Introduction: A surface’s chemistry must be modified for certain applications, such as biosensors or conferring the property of low protein fouling. It is generally thought that a graft-from brush coating synthesized via a controlled technique, such as atom-transfer radical polymerisation (ATRP), will be maximally tailorable and versatile. We introduce the uncontrolled self-initiated photografting polymerisation (SIPGP) technique as a new means to functionalise a surface with functional ATRP initiators. Further, we hypothesise that by varying certain SIPGP conditions it is possible to alter the ATRP initiator density and subsequently create graft-from brush coatings of variable functionality.
Materials and Methods: For SIPGP, deoxygenated ATRP initiator (2-(2-chloropropanoyloxy)ethyl acrylate) in DMSO / water mixtures were applied to TCPS plates, sealed in an airtight bag, and exposed to UV radiation from a Fusion UV Light Hammer® 6 lamp. Samples were copiously washed and dried. For ATRP, deoxygenated poly(ethylene glycol) methyl ether methacrylate (PEG; Mn = 475), Cu(I)Cl, Cu(II)Cl, and 1, 1, 4, 7, 10, 10-hexamethylenetetramine in water was applied to ATRP initiator surfaces and reacted for 8 or 24 h. Samples were copiously washed and dried. XPS data was collected on an Axis HSi spectrometer (Kratos). L929 response to sterile pPEG coated 96-well TCPS plates in media (MEM + GlutaMAXTM-I, 10 % v/v FBS, 1% v/v NEAA, and 1% v/v Anti-Anti) was assessed by overnight incubation at 37 oC with 5 % CO2 and counting by a fluorescent assay (PrestoBlue™).

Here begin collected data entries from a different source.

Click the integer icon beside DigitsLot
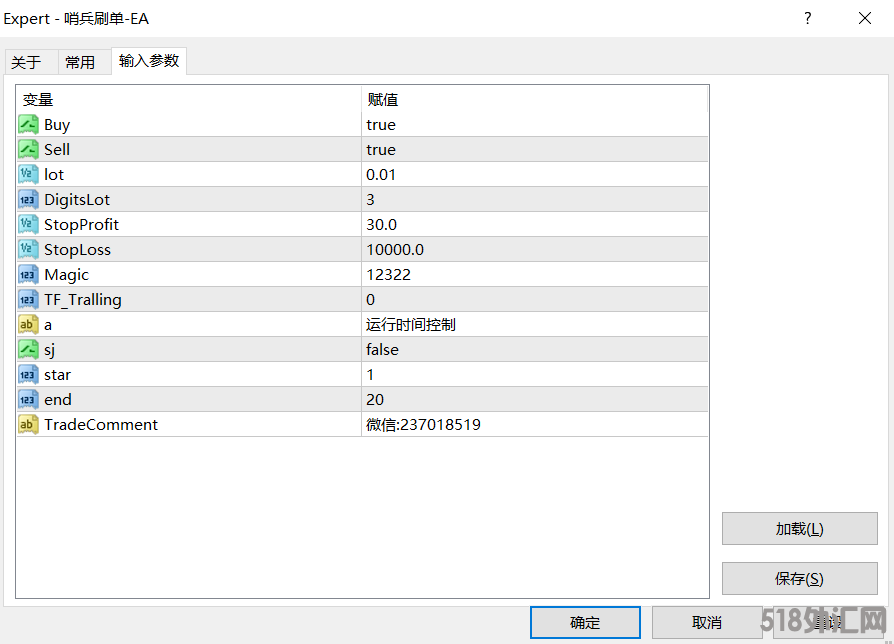The width and height of the screenshot is (894, 644). (28, 200)
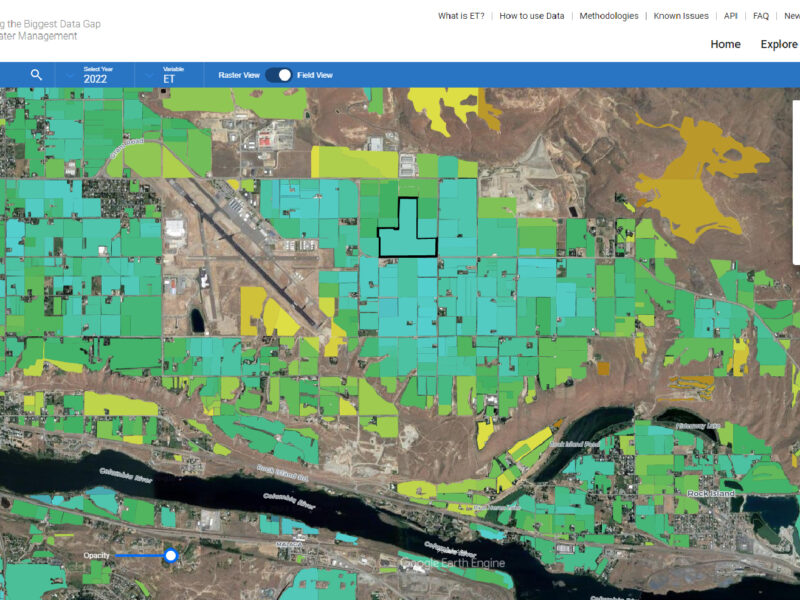Viewport: 800px width, 600px height.
Task: Click the Field View label
Action: (316, 75)
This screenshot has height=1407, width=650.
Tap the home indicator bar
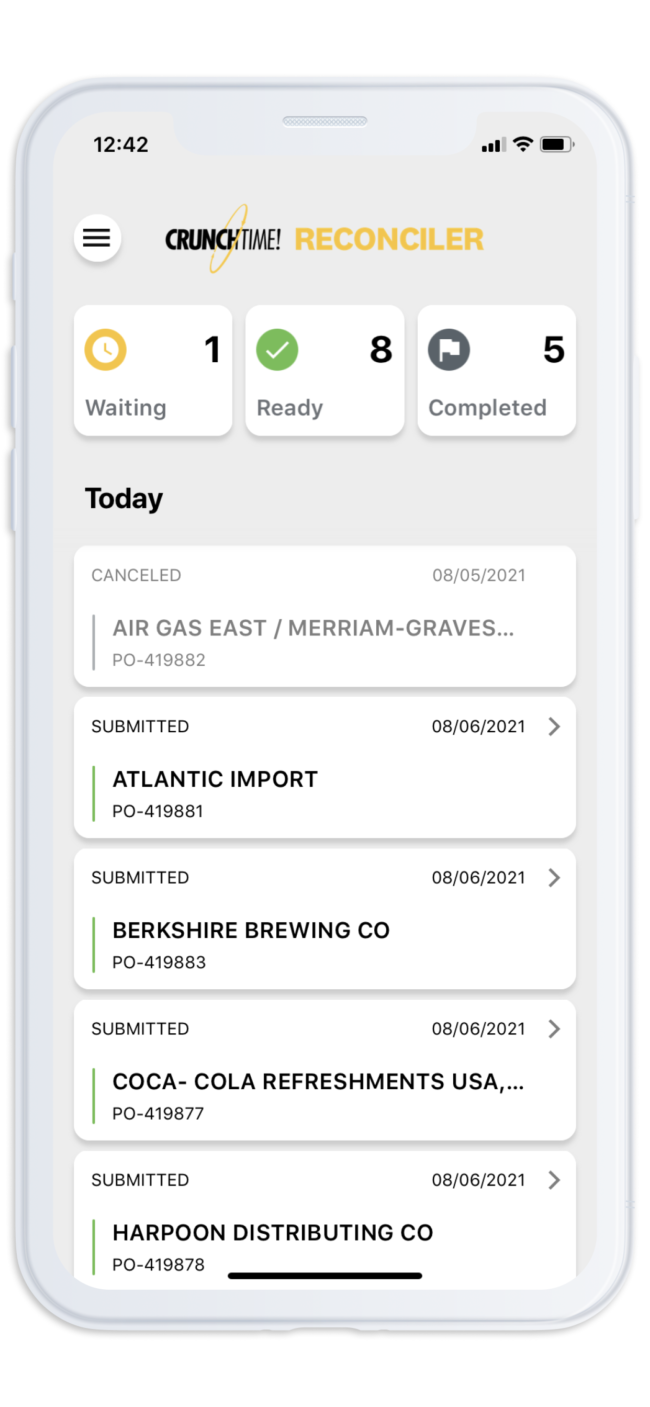tap(325, 1276)
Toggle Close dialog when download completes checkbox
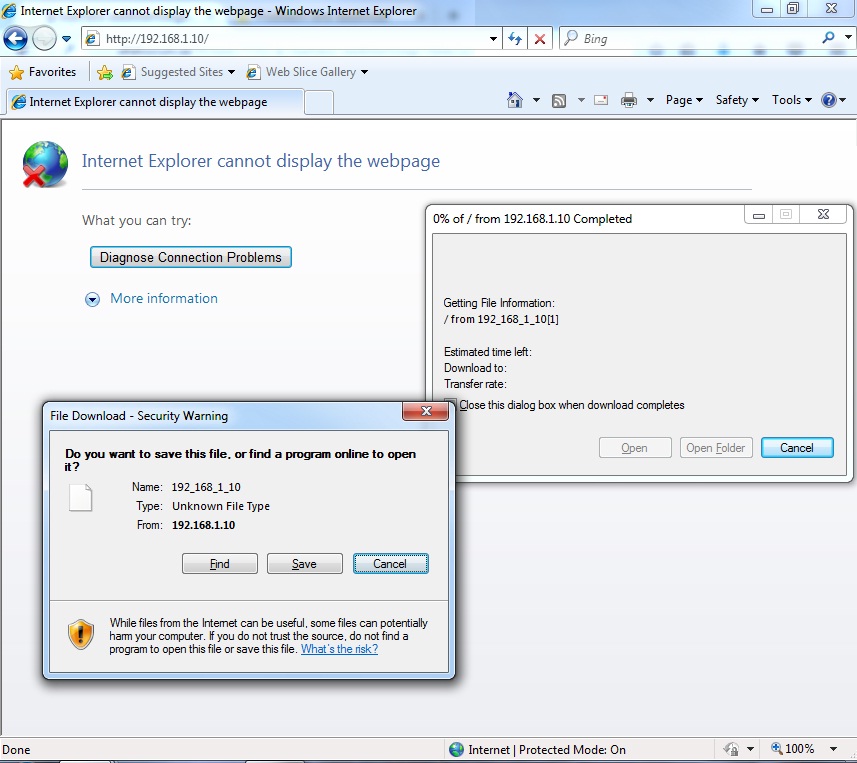This screenshot has height=763, width=857. click(x=451, y=405)
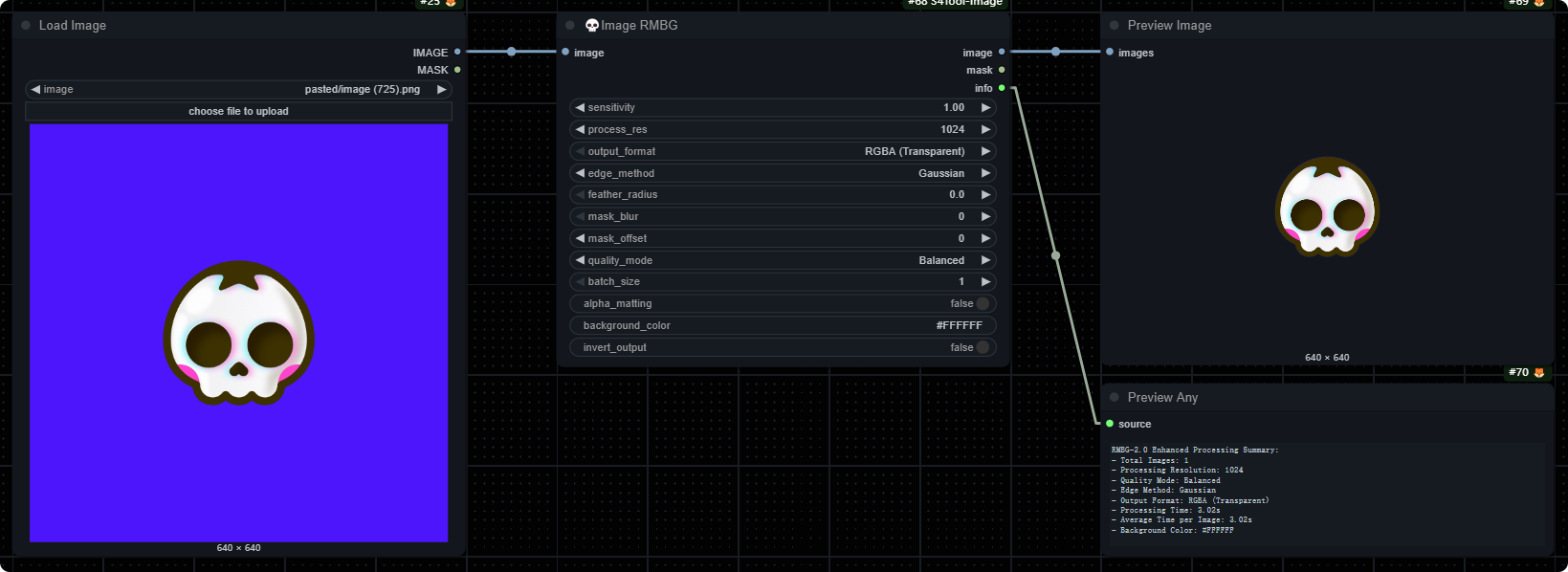Increase sensitivity with the right arrow
This screenshot has width=1568, height=572.
click(x=985, y=108)
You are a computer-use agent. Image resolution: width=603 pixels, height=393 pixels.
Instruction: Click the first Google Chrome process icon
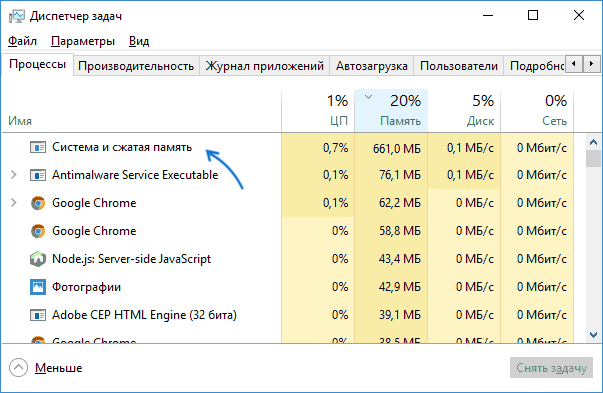[38, 203]
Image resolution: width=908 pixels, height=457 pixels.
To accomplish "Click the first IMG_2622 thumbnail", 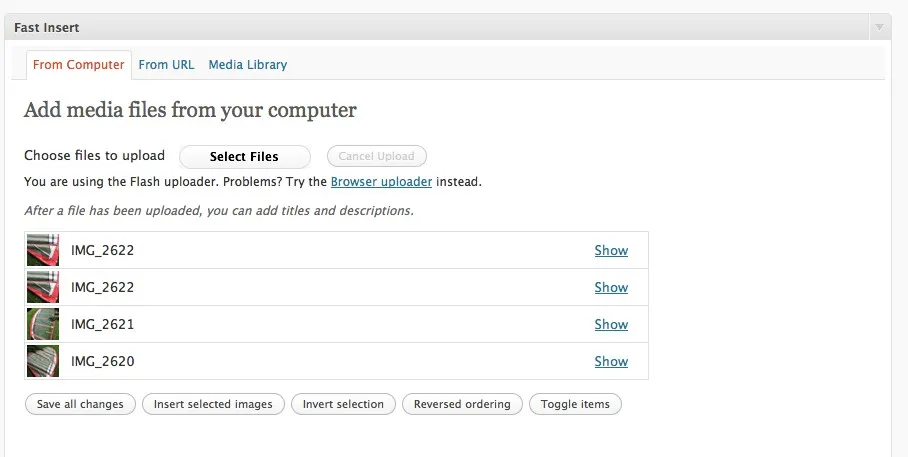I will [43, 250].
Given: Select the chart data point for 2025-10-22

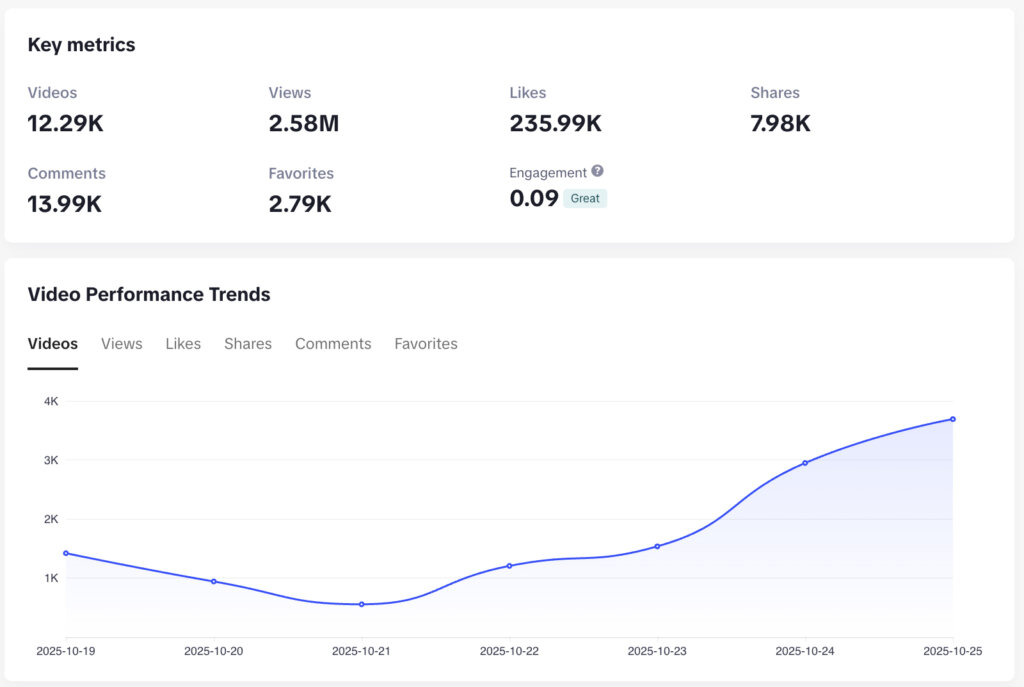Looking at the screenshot, I should pyautogui.click(x=509, y=566).
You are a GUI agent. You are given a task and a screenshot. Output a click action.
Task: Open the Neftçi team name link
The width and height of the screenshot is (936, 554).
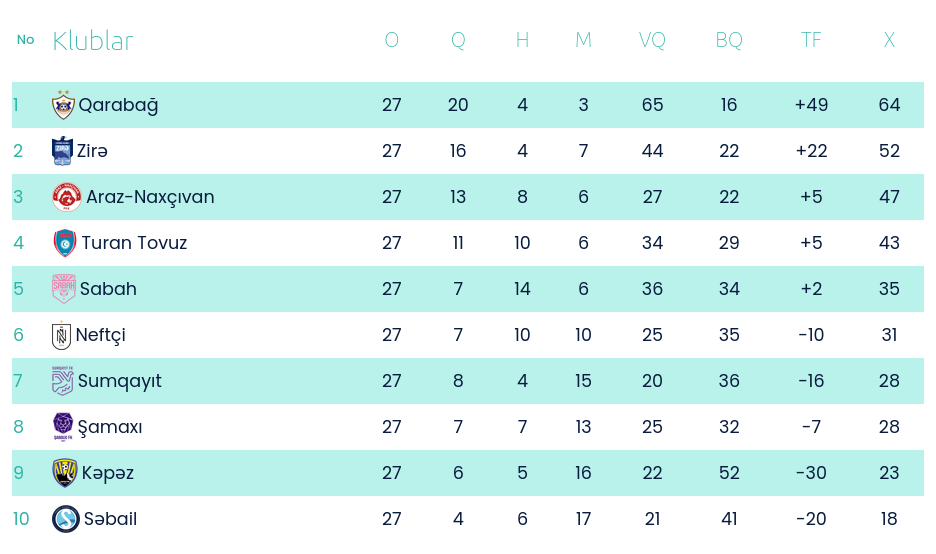click(101, 335)
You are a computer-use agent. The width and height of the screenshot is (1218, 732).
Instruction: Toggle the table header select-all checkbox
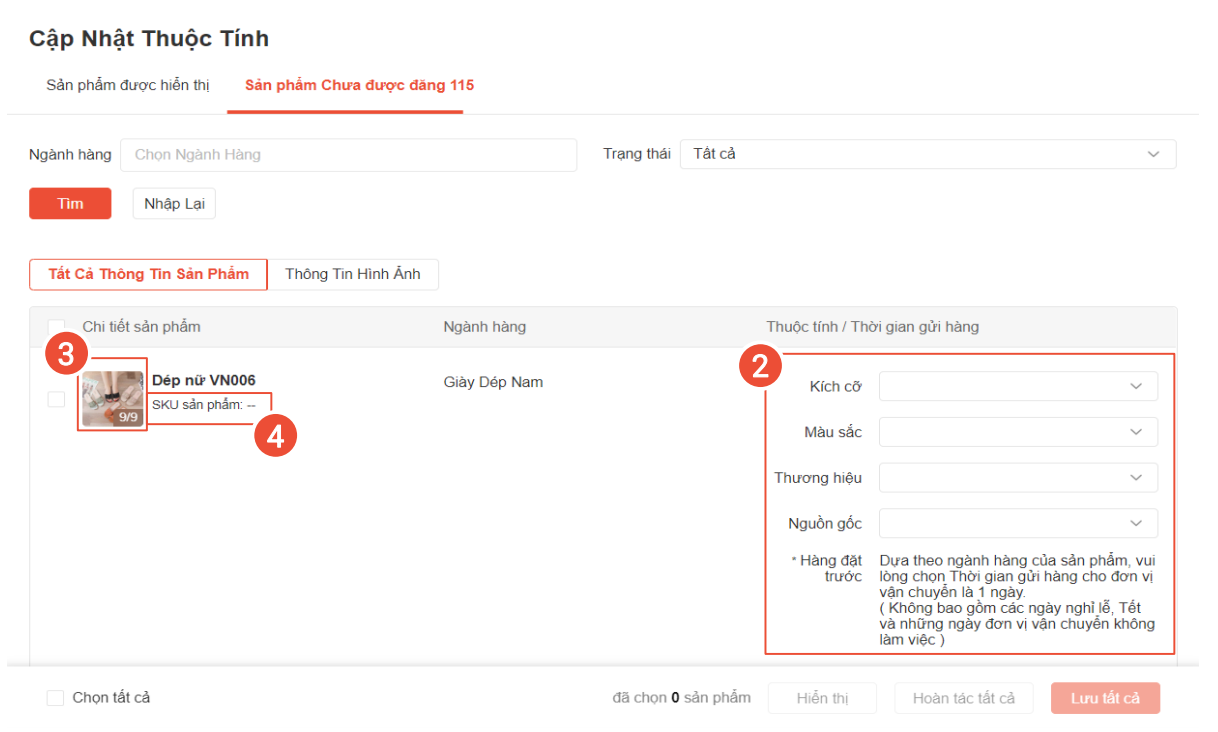[56, 327]
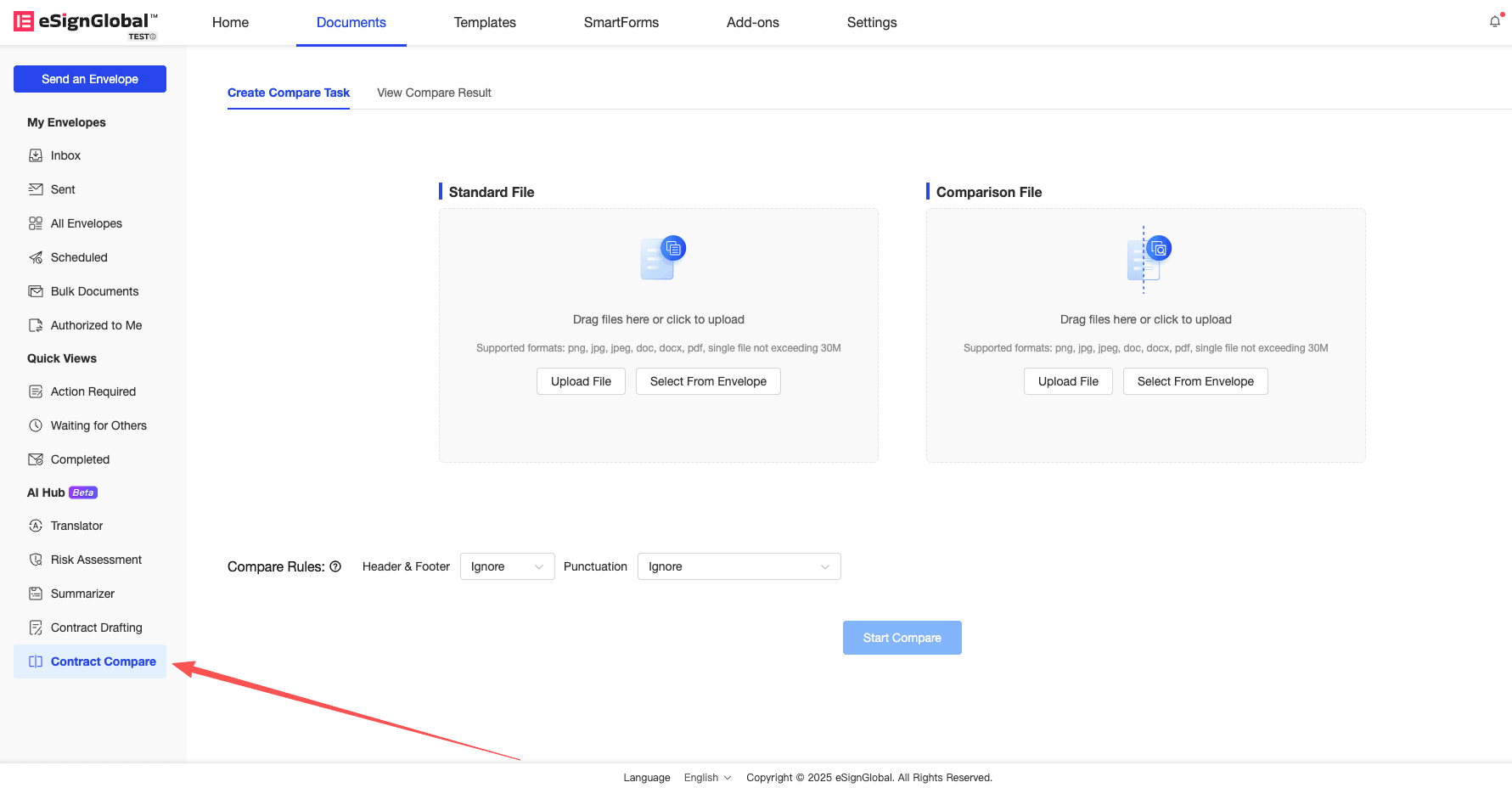Open Inbox via its sidebar icon

click(x=36, y=155)
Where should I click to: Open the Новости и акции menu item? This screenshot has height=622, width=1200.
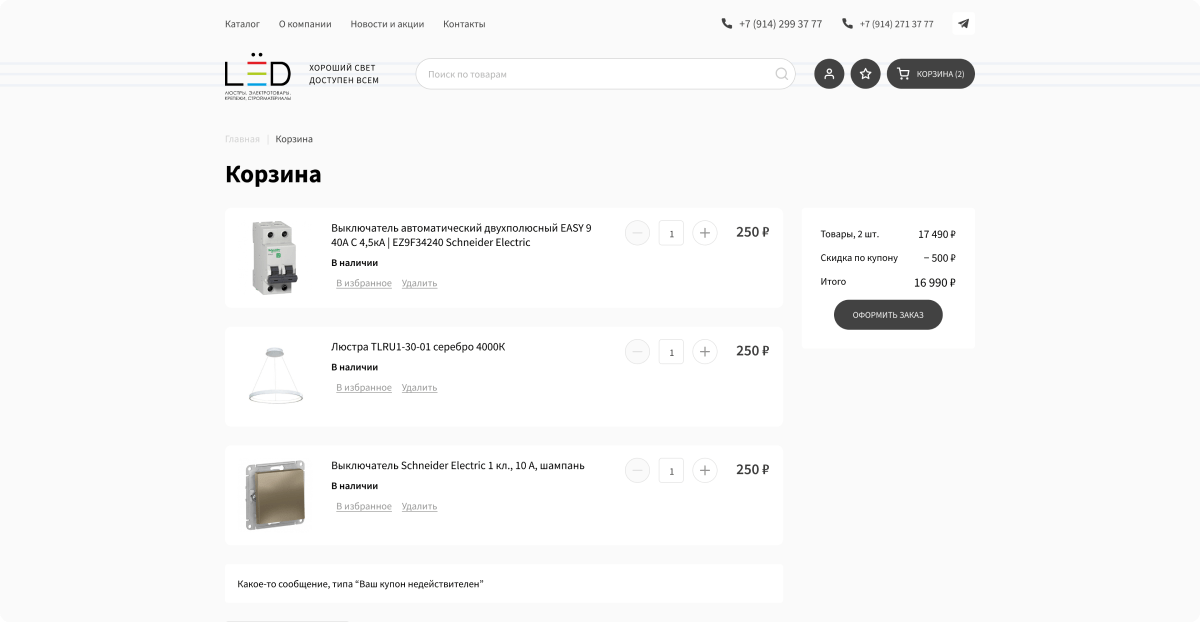(x=387, y=24)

Results and Discussion: Figure 1A shows that TCPS was modified with ATRP initiator by SIPGP, and that the ATRP initiator remained functional and able to support graft-from ATRP polymerisation of pPEG. The ATRP initiator coating was relatively thick, but less than the XPS sampling depth of about 10 nm. The measured elemental composition (Cl/C = 0.09; O/C = 0.412) and high resolution C 1s component fitting (C1+C2:C3:C4 = 4.7:3.4:2) resemble theoretical values (Cl/C = 0.125; O/C = 0.5; C1+C2:C3:C4 = 3:3:2) reasonably well. The increase in intensity at ~289.5 eV is indicative of ester groups. For pPEG, characteristic high resolution C 1s spectral shape was observed. The dominant peak at ~286.7 eV is indicative of ether groups. Figure 1B shows that ATRP initiator surface density was likely controllable by increasing the CPOEA concentration and/or UV exposure. Those parameters, along with the ATRP reaction time, lead to variable reduction in L929 cell adhesion that was assumed to be due to generation of a more brush-like pPEG polymer coating.
Figure 1. A) High resolution C 1s spectroscopy of TCPS substrate (black line), SIPGP graft-from ATRP initiator coating (green data), and graft-from ATRP pPEG coating (red data). Data is normalised by area, and shifted vertically for clarity. Also shown are component curve fits. B) Relative attachment of L929 mouse fibroblasts to pPEG coatings. Data is from replicate wells within a single experiment, and error bars represent ± standard error of the mean.
Conclusion: SIPGP seems a convenient means to modify a surface with ATRP initiator, and to do so in a tuneable fashion. In tuning the ATRP initiator surface density, the functionality of the resultant graft-from ATRP brush coating is also tuneable. This technique is hypothesized to work for other controlled polymerisation methods, such as RAFT, and to be useful in many bio-related fields.